As an example, consider testing a strategy on a random selection of equities before and after the 2001 market crash. Some technology stocks went bankrupt, while others managed to stay aﬂoat and even prospered. If we had restricted this strategy only to stocks which made it through the market drawdown period, we would be introducing a survivorship bias because they have already demonstrated their success to us. In fact, this is just another speciﬁc case of look-ahead bias, as future information is being incorporated into past analysis.
There are two main ways to mitigate survivorship bias in your strategy backtests:
- Survivorship Bias Free Datasets - In the case of equity data it is possible to purchase datasets that include delisted entities, although they are not cheap and only tend to be utilised by institutional ﬁrms. In particular, Yahoo Finance data is NOT survivorship bias free, and this is commonly used by many retail algo traders. One can also trade on asset classes that are not prone to survivorship bias, such as certain commodities (and their future derivatives).
- Use More Recent Data - In the case of equities, utilising a more recent data set mitigates the possibility that the stock selection chosen is weighted to "survivors", simply as there is less likelihood of overall stock delisting in shorter time periods.
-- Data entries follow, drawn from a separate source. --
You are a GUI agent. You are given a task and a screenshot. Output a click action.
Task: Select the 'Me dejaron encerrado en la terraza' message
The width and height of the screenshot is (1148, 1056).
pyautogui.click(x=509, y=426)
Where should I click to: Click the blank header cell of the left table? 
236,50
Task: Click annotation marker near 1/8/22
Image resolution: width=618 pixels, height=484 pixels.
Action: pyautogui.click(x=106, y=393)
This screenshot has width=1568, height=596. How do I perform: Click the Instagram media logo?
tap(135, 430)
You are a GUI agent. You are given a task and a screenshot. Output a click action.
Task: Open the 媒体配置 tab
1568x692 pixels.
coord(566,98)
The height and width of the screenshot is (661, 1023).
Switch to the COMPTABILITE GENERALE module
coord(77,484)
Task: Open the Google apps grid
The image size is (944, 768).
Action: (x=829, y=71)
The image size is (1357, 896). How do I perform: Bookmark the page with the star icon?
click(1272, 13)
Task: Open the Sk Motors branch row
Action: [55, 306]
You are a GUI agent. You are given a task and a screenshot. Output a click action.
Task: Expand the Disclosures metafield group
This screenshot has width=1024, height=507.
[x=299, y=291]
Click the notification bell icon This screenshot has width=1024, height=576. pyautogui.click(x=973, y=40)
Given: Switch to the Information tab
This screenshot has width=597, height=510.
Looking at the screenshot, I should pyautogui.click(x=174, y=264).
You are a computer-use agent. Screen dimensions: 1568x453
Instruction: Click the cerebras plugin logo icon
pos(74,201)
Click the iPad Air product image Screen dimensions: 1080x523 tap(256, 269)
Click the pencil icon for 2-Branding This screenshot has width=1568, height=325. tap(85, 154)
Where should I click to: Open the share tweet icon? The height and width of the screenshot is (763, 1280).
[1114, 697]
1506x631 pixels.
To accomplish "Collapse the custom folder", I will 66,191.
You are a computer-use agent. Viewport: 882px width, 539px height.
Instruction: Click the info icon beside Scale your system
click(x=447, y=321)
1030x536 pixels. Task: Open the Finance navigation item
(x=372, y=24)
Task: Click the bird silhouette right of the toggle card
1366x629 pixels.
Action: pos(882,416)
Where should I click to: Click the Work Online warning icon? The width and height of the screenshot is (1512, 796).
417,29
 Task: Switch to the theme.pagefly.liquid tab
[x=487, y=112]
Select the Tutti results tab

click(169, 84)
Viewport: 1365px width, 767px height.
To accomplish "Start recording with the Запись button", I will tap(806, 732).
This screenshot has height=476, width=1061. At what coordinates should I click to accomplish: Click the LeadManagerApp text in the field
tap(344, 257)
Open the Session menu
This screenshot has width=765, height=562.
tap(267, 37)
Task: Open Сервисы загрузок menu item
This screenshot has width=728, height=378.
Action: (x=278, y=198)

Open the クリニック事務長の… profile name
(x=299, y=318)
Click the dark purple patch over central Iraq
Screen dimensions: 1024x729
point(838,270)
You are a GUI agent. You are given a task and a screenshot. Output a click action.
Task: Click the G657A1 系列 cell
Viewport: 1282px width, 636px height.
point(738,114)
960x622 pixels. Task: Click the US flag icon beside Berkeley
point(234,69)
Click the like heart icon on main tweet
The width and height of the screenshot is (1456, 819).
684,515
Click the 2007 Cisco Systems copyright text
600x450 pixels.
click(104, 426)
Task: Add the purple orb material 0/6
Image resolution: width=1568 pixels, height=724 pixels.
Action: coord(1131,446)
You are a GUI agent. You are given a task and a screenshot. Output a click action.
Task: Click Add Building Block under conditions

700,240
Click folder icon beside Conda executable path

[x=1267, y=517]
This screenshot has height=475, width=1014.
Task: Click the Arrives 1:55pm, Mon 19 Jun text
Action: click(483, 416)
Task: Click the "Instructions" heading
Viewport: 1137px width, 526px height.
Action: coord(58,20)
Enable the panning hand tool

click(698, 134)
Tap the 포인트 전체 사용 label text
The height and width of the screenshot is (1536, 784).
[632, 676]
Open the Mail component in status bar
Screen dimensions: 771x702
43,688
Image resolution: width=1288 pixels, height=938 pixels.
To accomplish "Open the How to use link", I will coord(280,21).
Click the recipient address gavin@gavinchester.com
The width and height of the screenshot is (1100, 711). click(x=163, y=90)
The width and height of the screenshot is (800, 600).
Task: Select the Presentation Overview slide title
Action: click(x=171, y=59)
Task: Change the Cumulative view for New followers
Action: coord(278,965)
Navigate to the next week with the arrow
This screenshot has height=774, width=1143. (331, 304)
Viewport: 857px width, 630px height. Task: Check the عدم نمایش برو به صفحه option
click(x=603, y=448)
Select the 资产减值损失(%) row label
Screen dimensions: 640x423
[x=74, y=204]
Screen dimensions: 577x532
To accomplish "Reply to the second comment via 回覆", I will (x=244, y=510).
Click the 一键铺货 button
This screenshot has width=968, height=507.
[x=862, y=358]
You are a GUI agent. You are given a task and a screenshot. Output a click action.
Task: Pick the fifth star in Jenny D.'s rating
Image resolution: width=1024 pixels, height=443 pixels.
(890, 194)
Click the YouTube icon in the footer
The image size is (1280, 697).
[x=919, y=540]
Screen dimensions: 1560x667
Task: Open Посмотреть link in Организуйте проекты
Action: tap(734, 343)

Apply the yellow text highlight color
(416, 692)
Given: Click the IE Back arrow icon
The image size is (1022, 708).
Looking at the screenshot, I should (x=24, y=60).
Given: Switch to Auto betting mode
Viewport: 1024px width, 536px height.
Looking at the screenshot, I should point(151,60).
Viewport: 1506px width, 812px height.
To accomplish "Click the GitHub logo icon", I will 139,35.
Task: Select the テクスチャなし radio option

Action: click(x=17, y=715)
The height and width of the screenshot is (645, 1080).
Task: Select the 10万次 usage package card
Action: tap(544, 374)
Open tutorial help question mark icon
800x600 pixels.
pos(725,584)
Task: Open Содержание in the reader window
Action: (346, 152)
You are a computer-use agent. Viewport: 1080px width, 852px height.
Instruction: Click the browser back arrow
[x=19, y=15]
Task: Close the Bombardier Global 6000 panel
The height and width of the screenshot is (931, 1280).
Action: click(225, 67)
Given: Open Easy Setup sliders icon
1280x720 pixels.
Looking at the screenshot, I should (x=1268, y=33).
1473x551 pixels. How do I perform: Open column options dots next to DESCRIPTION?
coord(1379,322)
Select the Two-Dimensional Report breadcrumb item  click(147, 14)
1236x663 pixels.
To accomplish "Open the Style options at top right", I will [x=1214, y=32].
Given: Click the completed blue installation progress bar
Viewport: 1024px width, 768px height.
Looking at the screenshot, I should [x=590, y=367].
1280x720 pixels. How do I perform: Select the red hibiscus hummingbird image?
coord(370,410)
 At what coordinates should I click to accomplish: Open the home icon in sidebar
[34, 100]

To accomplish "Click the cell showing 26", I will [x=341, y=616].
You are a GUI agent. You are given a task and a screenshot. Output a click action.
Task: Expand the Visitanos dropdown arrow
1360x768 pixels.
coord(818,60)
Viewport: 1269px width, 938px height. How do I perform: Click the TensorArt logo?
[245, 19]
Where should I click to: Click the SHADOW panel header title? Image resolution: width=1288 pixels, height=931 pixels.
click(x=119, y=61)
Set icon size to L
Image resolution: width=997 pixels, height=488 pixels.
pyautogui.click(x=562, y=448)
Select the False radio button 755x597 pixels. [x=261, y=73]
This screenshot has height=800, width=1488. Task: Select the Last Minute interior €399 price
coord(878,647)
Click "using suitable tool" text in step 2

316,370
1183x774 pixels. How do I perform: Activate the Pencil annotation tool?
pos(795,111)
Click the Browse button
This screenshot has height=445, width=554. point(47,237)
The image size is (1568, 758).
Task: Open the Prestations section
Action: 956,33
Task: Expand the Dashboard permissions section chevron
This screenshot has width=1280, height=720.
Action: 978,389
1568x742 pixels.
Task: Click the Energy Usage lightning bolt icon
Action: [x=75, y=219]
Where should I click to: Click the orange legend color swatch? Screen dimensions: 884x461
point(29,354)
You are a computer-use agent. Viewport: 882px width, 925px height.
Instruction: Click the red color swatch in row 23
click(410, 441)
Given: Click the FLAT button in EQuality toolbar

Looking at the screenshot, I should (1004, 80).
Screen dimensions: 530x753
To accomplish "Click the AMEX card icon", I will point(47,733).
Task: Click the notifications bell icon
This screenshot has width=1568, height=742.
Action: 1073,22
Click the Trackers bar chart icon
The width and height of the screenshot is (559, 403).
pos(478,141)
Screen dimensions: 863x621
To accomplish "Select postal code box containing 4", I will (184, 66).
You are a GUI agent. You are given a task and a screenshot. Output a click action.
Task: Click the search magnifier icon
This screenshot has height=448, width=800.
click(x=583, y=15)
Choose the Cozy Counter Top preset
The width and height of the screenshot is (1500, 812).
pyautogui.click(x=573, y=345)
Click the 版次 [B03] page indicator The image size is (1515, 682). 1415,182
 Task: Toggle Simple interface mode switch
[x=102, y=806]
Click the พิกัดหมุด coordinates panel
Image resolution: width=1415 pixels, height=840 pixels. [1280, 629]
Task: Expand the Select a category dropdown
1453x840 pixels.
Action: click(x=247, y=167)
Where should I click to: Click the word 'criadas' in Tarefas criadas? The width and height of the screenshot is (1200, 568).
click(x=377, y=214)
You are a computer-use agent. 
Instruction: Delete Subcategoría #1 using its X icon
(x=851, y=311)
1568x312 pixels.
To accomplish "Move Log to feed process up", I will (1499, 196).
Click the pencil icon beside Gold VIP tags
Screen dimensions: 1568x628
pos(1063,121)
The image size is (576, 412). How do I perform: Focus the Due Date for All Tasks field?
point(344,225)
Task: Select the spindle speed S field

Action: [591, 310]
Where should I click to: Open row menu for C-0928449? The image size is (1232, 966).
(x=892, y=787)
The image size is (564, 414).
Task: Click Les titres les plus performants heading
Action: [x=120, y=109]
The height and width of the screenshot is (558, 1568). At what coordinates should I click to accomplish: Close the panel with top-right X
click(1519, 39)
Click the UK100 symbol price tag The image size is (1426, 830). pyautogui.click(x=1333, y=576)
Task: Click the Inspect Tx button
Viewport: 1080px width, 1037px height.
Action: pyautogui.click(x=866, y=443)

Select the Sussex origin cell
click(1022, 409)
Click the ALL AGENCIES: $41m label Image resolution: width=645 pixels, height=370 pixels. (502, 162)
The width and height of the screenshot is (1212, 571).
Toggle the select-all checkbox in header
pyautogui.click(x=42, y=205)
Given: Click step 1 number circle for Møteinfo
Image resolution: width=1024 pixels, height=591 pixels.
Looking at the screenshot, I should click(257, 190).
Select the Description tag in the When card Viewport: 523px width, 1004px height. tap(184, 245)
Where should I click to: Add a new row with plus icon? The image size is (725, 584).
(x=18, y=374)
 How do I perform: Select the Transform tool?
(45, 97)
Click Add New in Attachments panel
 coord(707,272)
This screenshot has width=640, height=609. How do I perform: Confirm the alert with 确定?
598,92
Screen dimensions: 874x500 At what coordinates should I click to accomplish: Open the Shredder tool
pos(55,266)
One can also start building a personal survivorship-bias free dataset by collecting data from current point onward. After 3-4 years, you will have a solid survivorship-bias free set of equities data with which to backtest further strategies.
We will now consider certain psychological phenomena that can inﬂuence your trading per- formance.
Cognitive Bias

This particular phenomena is not often discussed in the context of quantitative trading. However, it is discussed extensively in regard to more discretionary trading methods. When creating backtests over a period of 5 years or more, it is easy to look at an upwardly trending equity curve, calculate the compounded annual return, Sharpe ratio and even drawdown characteristics and be satisﬁed with the results. As an example, the strategy might possess a maximum relative

drawdown of 25% and a maximum drawdown duration of 4 months. This would not be atypical for a momentum strategy. It is straightforward to convince oneself that it is easy to tolerate such periods of losses because the overall picture is rosy. However, in practice, it is far harder!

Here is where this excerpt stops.